(RECORD SET)

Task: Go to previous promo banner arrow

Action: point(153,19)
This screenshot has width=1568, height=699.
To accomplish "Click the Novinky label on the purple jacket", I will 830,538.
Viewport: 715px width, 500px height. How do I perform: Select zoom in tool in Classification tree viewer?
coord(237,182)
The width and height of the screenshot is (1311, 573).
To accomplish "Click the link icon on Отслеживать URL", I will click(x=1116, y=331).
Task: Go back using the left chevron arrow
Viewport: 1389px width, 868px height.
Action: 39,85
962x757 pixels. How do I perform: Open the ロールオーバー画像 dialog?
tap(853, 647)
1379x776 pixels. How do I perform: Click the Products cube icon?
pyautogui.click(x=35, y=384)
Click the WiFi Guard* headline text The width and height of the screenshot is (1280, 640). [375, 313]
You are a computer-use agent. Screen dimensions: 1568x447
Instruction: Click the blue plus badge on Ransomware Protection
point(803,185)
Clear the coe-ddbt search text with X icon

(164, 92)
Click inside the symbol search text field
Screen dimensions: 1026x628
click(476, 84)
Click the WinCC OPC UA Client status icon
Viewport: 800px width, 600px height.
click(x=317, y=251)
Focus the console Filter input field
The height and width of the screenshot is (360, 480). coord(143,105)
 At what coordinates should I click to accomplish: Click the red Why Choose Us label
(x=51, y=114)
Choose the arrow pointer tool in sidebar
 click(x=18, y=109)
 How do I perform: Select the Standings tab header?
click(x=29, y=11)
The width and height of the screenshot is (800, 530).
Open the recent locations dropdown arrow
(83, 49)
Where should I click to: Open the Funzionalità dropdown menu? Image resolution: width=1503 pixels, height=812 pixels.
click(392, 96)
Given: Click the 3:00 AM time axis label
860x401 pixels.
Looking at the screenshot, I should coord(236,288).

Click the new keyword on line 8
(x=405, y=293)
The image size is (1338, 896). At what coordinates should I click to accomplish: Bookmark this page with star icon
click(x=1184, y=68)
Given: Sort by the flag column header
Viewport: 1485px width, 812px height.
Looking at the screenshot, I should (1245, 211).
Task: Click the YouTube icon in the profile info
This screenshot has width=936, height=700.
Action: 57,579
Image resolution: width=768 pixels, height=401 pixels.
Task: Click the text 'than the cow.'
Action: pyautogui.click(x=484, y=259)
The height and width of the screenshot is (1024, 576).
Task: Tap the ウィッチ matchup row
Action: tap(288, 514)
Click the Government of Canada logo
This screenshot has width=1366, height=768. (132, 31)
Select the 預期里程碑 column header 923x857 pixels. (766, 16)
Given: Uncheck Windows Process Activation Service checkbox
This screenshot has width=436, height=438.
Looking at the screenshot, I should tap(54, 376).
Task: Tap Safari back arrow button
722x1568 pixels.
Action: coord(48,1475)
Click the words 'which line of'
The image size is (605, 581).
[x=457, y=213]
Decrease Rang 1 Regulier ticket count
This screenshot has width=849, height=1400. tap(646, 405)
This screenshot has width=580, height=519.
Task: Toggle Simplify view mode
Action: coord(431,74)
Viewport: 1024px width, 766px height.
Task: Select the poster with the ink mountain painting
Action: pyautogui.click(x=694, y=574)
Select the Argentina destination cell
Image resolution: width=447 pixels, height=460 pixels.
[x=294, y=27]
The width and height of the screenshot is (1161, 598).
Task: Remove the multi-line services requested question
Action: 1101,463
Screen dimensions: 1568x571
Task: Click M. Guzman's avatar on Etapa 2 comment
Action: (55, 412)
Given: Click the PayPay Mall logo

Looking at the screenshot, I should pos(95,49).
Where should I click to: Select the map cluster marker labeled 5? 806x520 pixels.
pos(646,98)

(End RECORD SET)

- ACTIVITY -
Every line that holds the word "back" should be copied from the listing.

- RESPONSE TO THIS EXERCISE -
Task: Go back using the left chevron arrow
Task: Tap Safari back arrow button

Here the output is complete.